## STATED EXERCISE
Count the lines in the entries below that contain the string "avatar", and give only that number.

## SUPPLIED RECORDS

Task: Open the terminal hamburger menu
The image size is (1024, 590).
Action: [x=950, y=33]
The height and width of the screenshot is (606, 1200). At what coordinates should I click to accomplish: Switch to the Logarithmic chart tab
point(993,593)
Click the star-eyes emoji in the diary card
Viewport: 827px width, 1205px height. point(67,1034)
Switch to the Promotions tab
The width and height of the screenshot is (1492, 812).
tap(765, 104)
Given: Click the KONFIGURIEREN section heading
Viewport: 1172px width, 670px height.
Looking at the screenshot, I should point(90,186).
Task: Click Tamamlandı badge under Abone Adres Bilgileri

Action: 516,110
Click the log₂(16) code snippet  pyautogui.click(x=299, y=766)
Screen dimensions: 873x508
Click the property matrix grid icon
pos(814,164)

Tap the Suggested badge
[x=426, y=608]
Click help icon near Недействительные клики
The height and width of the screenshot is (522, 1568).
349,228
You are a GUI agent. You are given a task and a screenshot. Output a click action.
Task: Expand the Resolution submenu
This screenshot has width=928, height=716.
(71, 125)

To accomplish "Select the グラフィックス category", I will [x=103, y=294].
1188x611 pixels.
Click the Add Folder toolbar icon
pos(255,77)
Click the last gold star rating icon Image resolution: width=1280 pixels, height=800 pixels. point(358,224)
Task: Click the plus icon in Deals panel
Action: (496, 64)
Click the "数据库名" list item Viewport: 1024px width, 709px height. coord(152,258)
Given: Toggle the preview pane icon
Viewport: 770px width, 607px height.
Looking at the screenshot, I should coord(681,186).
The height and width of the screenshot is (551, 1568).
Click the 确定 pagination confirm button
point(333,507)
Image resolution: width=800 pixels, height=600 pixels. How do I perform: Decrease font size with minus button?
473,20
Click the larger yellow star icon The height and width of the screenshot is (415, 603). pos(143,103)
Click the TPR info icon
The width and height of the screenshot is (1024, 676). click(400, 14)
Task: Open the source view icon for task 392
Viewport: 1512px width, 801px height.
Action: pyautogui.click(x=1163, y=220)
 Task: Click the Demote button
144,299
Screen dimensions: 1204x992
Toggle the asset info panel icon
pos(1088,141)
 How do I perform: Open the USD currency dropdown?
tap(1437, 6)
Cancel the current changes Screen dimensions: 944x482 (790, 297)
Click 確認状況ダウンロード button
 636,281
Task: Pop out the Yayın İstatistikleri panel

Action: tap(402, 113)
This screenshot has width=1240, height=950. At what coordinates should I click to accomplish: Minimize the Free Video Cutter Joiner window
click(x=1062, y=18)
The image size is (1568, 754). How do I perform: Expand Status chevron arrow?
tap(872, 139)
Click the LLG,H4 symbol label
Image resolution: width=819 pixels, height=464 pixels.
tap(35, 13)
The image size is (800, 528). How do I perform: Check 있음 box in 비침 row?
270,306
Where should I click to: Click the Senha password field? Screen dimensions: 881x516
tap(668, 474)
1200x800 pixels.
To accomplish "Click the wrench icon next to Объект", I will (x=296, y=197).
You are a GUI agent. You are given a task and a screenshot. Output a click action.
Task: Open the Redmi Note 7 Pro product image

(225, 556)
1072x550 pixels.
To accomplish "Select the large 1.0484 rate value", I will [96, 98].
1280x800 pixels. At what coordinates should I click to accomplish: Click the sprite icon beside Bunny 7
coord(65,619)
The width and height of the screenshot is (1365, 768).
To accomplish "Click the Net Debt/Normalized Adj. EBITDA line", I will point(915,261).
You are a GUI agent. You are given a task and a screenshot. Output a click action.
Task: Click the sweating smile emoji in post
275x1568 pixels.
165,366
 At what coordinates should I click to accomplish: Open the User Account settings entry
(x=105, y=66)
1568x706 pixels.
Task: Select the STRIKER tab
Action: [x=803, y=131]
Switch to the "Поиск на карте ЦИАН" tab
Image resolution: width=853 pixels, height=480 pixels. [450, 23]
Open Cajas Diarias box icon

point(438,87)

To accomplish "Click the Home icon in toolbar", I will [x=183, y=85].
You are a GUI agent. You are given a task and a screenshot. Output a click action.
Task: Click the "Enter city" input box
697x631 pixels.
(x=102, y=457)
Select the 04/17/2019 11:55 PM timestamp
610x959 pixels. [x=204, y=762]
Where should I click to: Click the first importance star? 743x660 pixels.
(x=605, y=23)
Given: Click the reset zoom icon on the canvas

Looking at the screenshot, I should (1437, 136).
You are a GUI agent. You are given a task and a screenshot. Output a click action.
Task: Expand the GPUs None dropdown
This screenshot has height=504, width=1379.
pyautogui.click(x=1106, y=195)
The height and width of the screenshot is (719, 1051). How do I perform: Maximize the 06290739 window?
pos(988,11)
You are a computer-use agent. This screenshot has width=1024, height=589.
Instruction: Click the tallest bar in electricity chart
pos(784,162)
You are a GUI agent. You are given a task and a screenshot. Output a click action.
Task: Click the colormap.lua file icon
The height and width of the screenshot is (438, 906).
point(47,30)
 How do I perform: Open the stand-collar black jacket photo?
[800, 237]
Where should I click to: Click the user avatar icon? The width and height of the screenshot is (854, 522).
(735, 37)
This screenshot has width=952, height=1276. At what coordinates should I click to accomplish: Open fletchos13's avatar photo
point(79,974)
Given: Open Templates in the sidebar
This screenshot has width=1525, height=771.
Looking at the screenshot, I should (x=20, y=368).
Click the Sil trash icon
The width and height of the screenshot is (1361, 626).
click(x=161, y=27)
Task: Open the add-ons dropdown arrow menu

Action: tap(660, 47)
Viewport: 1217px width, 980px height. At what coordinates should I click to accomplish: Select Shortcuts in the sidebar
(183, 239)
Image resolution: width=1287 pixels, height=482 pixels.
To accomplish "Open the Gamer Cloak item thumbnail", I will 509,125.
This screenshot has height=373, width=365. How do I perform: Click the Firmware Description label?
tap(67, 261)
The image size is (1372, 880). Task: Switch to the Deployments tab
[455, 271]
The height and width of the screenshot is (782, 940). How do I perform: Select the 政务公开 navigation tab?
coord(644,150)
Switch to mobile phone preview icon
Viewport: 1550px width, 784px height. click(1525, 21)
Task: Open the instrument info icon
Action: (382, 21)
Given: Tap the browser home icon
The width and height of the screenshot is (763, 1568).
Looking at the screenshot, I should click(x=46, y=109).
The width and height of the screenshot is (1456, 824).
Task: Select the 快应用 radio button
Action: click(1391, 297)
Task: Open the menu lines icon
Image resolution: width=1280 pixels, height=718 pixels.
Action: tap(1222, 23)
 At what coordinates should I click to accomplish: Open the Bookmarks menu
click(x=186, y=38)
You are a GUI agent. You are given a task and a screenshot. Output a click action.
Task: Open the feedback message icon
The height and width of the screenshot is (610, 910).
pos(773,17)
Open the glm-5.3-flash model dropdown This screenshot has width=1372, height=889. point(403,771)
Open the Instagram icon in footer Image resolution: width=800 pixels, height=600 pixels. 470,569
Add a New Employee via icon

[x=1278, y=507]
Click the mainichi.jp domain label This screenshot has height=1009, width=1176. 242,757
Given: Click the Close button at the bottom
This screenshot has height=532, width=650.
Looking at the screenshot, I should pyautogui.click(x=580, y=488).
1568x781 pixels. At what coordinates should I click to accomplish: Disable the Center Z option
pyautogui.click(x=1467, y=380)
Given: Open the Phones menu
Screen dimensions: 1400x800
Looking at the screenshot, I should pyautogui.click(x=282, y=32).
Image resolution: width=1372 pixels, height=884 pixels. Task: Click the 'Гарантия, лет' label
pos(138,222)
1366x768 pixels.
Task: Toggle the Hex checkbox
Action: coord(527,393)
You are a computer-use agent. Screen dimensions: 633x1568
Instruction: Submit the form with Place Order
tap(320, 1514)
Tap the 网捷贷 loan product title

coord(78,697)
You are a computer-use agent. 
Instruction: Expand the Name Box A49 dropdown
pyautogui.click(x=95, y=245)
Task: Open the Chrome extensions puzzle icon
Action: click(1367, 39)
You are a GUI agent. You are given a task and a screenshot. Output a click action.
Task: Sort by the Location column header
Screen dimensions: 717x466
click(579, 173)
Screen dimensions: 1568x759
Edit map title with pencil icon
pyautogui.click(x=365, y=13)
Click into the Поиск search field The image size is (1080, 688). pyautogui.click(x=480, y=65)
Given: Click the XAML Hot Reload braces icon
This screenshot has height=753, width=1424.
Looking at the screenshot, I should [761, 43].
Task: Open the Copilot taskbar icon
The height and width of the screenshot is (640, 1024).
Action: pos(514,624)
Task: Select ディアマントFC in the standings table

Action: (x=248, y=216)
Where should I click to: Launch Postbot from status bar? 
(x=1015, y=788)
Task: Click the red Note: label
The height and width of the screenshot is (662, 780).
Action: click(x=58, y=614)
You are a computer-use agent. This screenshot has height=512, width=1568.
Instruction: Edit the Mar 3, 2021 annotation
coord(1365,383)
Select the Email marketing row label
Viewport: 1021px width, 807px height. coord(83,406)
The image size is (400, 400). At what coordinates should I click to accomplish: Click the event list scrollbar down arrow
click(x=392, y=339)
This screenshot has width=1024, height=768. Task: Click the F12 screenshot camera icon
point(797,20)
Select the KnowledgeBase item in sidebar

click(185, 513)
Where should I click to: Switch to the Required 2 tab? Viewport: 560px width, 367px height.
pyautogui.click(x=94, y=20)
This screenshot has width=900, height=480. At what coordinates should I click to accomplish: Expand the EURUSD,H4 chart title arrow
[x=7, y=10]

## FULL SOLUTION
2